Increasingly borderless workers have been driving demand for affordable, swift fund transfers. How is the region coping with the growing trend?
South-east Asia’s remittance landscape has evolved into a testing ground for financial inclusion technologies, driven by 11.6m migrant workers with cross-border transfer needs for remittance and other purposes.
The region’s digital remittance market and its projected growth reflect how interoperable systems and mobile-first solutions are addressing historical pain points: fees exceeding 12% in corridors such as Thailand-Laos, and transfer delays of three to five days.
So, what are some of the ways and rates at which countries in the region have been tackling this sector of cross border trade using favorable policies, public funding, private-public partnerships, and fintech innovation and adoption?
Addressing systemic fragmentation and financial exclusion
The region’s payment infrastructure has long suffered from siloed national systems, with 74% of rural Cambodian small- and medium-sized enterprises (SMEs) lacking access to formal financial channels despite very high smartphone penetration rates.
Migrant workers, constituting 3.3% of Southeast Asia’s labor force, face a paradox: while 55.1% of US$200 remittances now cost under 3% through mobile money platforms, informal channels still dominate 26% of corridors due to complex KYC requirements and limited rural agent networks.
The 2024 launch of Project Nexus — connecting India’s UPI with Malaysia’s DuitNow and Singapore’s PayNow — illustrates regional efforts to bypass these barriers, reducing transfer times from days to seconds and fees to 1.17% for Philippines-bound transactions.
Leveraging interoperability for inclusive growth
ASEAN’s QR code standardization initiative, spanning 15 countries by 2025, has enabled some 550% growth in tourist transactions between Malaysia and Thailand while cutting SME settlement costs by 50% through blockchain platforms like Cambodia’s Bakong. This technical cohesion masks underlying disparities: Vietnam’s NAPAS system processes US$26m daily, yet cash still constitutes 45% of Indonesia’s rural transactions.

..........

= Your instructions =
Continue the article on Southeast Asia's remittance market from the point where it stops.

..........

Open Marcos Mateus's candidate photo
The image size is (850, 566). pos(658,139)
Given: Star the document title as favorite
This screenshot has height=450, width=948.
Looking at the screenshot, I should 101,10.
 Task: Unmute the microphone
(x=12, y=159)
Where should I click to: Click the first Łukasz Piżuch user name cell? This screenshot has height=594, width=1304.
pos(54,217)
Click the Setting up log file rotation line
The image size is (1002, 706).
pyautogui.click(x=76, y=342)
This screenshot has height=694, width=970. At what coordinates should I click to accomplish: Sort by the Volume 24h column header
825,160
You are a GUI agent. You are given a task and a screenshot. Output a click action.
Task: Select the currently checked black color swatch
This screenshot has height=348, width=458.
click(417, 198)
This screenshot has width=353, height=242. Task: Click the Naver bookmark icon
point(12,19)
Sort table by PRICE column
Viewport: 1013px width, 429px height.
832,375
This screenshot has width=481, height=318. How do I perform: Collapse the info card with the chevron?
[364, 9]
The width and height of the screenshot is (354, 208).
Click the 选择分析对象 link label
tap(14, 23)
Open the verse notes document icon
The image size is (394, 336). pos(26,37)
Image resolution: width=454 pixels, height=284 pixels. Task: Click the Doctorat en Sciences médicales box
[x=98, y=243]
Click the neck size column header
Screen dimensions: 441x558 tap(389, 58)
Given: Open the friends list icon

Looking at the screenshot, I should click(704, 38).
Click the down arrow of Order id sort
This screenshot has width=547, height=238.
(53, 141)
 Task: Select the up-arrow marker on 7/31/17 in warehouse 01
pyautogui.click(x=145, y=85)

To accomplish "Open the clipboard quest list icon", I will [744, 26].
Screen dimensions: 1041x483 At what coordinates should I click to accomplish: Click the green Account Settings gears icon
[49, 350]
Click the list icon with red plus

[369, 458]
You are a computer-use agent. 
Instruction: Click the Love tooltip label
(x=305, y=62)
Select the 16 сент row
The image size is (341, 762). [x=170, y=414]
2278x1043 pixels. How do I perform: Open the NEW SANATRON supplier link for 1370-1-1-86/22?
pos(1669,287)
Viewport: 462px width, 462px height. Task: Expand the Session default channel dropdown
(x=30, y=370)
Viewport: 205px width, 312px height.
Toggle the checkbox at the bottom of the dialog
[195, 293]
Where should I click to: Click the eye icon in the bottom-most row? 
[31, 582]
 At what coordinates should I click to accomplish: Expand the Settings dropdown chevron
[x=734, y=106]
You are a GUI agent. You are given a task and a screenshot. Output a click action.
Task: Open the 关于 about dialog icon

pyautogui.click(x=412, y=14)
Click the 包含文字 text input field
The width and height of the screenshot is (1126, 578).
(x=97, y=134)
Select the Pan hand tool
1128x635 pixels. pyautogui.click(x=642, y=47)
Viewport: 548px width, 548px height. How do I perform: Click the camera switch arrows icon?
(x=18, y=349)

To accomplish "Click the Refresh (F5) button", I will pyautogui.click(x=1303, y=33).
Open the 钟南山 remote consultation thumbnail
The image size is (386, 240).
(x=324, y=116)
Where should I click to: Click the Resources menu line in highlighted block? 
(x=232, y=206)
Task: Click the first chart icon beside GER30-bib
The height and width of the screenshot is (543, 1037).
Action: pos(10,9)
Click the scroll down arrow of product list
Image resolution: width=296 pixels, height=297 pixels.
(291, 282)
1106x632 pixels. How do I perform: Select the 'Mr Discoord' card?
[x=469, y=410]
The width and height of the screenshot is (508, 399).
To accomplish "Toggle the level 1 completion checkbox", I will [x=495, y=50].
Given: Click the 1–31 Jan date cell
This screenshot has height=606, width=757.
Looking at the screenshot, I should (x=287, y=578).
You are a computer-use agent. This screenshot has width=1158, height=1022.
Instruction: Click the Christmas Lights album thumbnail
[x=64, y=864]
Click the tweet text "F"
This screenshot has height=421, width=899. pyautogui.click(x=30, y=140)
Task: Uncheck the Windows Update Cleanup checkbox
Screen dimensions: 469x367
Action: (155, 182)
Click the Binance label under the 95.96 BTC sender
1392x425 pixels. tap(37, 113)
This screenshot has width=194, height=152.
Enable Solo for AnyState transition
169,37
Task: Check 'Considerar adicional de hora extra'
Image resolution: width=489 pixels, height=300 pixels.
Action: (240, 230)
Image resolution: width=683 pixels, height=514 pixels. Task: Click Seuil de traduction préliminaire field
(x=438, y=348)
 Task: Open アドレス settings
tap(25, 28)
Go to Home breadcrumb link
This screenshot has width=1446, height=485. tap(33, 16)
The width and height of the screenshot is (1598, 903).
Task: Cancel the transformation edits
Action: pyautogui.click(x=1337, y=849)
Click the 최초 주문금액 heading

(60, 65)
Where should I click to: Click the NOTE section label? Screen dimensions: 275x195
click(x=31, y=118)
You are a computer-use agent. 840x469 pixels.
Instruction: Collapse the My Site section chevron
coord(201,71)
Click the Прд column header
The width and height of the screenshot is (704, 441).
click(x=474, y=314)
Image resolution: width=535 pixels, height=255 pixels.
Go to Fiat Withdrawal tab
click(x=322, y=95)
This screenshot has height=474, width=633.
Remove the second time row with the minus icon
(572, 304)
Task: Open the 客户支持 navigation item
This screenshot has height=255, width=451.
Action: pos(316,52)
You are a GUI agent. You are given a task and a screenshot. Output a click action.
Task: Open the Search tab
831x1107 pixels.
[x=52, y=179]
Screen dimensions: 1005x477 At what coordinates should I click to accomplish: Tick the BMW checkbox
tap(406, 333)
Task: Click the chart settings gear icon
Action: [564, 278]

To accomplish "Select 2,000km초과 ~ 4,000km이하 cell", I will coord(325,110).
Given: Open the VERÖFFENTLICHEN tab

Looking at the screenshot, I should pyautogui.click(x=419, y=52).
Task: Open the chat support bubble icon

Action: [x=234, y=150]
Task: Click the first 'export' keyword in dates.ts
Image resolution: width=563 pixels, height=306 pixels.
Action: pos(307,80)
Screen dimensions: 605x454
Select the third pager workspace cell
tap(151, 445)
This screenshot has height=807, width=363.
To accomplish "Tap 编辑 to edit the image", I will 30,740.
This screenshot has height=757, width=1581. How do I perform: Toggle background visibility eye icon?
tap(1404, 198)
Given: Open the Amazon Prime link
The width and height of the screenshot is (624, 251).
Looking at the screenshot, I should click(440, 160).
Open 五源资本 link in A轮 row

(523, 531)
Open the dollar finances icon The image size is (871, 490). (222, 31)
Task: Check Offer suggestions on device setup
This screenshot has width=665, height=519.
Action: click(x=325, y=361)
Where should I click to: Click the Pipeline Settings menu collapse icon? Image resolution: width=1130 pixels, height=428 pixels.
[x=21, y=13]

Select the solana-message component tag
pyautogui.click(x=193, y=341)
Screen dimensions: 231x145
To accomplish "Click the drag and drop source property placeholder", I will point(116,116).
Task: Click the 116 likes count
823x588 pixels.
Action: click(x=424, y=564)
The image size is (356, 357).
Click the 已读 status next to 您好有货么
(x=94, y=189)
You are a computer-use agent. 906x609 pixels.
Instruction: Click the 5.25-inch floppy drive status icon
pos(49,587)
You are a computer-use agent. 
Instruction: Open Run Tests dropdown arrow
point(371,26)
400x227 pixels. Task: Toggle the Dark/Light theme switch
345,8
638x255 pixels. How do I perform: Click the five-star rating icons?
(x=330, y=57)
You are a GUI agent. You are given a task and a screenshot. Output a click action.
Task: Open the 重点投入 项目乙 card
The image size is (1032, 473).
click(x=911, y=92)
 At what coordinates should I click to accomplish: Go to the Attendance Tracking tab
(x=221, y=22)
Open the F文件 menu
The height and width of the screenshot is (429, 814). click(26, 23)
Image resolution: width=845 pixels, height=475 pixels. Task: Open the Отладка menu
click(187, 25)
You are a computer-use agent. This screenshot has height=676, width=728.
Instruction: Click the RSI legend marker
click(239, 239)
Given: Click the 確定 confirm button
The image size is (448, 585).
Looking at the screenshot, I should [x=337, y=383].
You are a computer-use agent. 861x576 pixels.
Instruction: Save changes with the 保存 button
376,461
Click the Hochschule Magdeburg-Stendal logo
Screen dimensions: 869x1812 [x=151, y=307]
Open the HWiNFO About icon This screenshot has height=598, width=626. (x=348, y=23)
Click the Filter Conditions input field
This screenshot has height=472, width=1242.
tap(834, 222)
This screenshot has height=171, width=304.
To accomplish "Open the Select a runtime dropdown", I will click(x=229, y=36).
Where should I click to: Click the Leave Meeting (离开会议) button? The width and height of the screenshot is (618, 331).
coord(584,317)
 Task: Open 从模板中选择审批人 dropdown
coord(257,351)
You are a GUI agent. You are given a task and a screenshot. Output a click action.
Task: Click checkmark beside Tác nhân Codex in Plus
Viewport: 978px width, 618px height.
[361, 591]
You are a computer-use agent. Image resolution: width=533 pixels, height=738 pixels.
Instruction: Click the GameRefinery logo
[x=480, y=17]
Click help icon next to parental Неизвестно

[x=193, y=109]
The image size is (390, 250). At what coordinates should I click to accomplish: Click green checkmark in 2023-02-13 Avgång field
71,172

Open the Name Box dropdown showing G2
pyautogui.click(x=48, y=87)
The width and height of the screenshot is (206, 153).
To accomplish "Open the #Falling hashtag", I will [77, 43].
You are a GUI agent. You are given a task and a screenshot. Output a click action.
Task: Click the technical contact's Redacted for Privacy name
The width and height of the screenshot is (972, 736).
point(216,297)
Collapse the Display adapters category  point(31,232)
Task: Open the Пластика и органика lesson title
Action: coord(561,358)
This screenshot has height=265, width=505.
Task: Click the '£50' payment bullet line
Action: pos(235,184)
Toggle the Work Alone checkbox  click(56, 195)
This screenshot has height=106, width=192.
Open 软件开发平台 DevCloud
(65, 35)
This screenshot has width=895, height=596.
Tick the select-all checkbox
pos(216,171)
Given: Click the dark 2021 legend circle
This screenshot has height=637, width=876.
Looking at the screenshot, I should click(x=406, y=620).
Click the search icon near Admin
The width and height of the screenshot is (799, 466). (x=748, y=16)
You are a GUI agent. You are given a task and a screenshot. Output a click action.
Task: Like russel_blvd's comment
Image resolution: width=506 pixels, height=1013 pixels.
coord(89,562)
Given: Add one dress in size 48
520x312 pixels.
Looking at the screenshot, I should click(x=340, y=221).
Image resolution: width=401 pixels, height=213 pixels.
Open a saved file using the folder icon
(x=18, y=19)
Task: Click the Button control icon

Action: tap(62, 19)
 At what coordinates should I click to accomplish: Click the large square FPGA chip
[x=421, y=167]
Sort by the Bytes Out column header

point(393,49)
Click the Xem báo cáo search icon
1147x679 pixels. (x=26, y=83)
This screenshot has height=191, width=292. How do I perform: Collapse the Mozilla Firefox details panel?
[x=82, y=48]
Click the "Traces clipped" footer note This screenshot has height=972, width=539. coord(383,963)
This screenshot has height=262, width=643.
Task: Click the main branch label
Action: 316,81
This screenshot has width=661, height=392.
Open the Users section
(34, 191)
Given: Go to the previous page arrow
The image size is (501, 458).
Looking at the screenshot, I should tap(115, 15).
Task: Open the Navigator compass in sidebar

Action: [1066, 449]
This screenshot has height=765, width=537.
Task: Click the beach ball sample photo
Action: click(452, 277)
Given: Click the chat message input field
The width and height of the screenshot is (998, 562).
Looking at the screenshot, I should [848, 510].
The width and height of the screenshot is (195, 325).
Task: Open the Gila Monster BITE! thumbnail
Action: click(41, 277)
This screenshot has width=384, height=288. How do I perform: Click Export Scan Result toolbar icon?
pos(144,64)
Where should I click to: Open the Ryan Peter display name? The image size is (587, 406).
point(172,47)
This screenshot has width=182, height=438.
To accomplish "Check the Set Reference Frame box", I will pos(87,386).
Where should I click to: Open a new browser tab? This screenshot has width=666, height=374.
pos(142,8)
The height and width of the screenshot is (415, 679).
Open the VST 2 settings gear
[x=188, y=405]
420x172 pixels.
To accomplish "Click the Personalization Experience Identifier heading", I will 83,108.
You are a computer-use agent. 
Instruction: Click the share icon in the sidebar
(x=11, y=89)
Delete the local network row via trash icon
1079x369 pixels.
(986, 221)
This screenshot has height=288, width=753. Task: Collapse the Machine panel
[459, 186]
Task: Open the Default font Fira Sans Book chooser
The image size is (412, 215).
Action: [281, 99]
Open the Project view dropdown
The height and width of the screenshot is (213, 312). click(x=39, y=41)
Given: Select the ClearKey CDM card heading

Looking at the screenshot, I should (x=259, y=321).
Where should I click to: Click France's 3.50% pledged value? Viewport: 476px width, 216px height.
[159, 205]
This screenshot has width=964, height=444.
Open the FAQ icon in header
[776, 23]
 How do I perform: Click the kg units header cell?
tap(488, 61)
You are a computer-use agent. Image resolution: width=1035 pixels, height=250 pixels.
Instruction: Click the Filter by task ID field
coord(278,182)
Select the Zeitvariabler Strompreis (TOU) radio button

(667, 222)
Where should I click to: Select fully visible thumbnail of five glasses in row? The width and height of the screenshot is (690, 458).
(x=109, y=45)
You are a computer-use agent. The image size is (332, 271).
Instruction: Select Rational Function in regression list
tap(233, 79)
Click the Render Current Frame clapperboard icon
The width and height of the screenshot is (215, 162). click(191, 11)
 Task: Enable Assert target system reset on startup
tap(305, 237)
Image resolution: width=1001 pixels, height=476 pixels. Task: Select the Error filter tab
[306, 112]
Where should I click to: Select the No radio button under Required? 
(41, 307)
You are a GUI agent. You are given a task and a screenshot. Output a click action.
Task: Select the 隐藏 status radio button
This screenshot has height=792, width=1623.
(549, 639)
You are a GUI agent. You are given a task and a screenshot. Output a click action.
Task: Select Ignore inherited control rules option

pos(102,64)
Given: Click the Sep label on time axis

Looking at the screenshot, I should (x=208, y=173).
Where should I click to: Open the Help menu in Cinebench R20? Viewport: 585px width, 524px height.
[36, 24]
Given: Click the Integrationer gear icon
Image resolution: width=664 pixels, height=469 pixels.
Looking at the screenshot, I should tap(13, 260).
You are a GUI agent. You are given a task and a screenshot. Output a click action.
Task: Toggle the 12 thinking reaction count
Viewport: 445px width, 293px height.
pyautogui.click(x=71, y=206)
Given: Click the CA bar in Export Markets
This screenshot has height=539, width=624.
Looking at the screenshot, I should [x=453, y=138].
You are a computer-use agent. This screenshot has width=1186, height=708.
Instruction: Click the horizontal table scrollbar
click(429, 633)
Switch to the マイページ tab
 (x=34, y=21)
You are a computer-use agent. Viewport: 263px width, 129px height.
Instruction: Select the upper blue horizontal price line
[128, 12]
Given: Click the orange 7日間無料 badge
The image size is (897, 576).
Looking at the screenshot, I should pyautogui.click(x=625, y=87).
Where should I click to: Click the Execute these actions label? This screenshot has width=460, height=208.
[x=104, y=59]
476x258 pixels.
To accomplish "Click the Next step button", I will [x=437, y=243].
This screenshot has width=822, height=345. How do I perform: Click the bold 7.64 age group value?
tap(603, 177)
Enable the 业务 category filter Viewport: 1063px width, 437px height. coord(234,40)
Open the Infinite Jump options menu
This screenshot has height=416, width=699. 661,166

..........

= Written answer =
Regulatory alignment, particularly Malaysia’s Merchant Acquisition License framework and Singapore’s 2020 cross-border transfer rules, has spurred 17.91% annual market growth by balancing innovation with ISO 27001/PCI-DSS compliance. The results are measurable: 227m new mobile wallet users since 2021, with 66% of Filipino migrants now using app-based transfers for emergency medical funding.
Amid the gradual regional technological improvements facilitating better cross border remittances, one country that has fostered a highly competitive remittance market through active cross-border trade policies; widespread adoption of mobile banking and mobile-based payment solutions; and continued funding and subsidy of digital banking and fintech technology; is Singapore. With many foreign residents there relying on regular or urgent remittances, users in the region are increasingly prioritizing services that meet global security standards and offer low fees.
Said a spokesperson from Korean fintech firm SentBe, which had set up a presence in Singapore since 2018: “With the rising need for more efficient and reliable cross-border remittances, not only for Koreans living in Singapore but also for foreign migrant workers” technological innovations, simplified processes, and low financial infrastructure barriers are needed to facilitate seamless international remittances.